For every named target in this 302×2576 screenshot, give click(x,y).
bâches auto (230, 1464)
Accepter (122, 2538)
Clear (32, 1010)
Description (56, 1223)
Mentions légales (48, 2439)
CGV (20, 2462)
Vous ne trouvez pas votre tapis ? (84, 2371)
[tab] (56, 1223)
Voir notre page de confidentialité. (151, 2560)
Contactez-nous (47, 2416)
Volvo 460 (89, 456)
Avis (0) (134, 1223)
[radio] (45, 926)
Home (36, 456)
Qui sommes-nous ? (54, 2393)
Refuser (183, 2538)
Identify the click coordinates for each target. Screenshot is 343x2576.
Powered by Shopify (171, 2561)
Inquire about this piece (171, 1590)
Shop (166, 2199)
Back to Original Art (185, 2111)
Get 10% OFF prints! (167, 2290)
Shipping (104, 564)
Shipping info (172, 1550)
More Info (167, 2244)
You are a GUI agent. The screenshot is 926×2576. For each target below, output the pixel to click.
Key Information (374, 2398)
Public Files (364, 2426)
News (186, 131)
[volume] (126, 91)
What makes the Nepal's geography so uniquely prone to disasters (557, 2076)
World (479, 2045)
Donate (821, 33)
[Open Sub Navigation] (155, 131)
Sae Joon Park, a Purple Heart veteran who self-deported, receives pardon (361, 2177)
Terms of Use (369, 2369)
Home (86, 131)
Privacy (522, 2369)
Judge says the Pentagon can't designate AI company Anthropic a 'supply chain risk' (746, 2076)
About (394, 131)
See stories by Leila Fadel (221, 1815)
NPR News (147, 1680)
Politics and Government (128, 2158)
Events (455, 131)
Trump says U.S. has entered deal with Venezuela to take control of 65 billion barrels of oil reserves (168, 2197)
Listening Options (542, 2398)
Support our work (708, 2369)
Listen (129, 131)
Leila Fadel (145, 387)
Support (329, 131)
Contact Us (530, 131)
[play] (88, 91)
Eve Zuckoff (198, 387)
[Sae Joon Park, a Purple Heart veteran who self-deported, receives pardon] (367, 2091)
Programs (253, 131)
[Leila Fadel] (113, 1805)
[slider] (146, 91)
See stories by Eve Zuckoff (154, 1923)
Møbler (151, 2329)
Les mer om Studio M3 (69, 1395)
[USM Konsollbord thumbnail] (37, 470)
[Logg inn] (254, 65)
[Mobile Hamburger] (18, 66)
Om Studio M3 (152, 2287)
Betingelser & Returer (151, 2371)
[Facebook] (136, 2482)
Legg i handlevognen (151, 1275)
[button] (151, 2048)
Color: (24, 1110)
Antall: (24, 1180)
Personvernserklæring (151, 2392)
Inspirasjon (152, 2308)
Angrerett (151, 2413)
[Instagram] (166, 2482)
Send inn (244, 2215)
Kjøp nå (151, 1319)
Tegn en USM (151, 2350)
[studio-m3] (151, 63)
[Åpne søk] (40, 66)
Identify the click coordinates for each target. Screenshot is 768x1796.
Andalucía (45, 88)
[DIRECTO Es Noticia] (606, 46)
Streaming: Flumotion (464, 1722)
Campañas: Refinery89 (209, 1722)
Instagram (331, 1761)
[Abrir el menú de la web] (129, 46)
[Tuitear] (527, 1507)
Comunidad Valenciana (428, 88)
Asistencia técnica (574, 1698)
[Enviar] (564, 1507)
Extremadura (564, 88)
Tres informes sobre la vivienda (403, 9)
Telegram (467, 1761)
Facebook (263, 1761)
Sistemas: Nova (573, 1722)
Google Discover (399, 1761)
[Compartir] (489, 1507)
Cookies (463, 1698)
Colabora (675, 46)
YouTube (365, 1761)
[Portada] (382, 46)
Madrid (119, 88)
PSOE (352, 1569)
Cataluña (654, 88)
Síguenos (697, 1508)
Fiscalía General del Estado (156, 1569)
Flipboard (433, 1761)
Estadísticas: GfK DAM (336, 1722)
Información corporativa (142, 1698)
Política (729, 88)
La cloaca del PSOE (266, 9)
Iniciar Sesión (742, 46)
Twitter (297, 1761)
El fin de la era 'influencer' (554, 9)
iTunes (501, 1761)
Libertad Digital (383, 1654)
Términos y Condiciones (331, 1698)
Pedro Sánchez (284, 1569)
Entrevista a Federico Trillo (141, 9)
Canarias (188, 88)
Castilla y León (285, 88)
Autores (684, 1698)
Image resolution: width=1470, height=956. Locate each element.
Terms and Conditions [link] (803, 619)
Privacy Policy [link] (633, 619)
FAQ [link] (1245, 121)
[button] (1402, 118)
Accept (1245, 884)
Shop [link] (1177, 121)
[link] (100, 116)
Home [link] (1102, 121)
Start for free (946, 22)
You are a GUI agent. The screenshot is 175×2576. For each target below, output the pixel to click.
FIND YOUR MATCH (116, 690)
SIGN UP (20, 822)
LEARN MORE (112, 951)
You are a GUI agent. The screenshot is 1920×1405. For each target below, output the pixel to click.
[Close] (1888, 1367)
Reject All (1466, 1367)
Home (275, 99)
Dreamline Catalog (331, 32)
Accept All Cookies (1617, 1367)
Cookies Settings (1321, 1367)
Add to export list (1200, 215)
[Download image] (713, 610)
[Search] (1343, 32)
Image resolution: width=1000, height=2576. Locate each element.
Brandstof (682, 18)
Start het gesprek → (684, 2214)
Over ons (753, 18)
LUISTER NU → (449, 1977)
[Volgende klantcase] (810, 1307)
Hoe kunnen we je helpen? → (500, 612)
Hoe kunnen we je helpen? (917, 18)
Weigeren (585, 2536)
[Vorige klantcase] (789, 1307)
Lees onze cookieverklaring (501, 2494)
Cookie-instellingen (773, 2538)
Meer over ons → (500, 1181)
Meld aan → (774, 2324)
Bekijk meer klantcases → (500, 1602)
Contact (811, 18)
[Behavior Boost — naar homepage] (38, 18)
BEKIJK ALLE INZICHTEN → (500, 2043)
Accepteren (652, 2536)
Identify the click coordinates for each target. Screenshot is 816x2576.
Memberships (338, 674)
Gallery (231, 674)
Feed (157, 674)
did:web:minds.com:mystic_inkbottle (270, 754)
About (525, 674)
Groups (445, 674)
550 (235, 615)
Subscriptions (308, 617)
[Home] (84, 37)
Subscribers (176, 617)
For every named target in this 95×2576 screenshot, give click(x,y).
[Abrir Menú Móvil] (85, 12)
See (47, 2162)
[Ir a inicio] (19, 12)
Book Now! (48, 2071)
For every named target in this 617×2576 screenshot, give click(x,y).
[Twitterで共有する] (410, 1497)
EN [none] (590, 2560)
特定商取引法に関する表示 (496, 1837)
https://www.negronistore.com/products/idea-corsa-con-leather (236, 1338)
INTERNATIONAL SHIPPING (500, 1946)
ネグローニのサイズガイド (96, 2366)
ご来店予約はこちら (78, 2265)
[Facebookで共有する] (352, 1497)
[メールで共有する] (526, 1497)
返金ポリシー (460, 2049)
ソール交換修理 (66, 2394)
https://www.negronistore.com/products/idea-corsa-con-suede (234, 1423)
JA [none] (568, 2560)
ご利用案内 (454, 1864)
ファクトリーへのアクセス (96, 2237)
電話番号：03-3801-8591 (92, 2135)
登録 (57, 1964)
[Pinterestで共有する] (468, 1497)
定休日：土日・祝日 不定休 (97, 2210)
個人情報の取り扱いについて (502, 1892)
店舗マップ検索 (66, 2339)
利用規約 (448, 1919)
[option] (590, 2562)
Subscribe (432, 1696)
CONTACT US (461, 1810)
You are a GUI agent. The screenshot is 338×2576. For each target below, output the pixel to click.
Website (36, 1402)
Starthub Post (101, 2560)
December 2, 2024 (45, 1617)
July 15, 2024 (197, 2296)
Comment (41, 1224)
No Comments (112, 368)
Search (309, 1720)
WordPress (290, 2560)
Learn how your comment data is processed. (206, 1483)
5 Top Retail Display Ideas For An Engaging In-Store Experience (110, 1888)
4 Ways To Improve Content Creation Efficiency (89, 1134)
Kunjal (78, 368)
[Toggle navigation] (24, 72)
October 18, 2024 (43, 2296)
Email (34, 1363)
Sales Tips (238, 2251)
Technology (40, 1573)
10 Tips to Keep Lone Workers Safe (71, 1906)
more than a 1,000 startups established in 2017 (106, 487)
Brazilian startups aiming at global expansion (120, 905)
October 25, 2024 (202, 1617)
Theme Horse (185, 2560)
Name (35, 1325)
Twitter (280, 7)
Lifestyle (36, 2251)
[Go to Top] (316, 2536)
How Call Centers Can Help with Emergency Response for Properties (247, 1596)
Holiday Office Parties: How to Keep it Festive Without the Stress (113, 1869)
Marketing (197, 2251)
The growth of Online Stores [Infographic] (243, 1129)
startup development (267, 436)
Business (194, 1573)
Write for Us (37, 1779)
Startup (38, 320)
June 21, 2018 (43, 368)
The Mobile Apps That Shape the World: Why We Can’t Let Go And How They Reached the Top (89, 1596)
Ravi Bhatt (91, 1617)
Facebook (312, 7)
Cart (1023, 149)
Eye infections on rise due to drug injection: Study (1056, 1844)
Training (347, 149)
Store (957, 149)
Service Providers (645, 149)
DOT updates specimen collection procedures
════════════════
◆ **REQUIRED ACTION**
If the word "element" is on a line above, return that line.

◆ **OUTPUT**
Image resolution: width=1470, height=956. Locate each element.
Image resolution: width=1000, height=2576. Locate each element.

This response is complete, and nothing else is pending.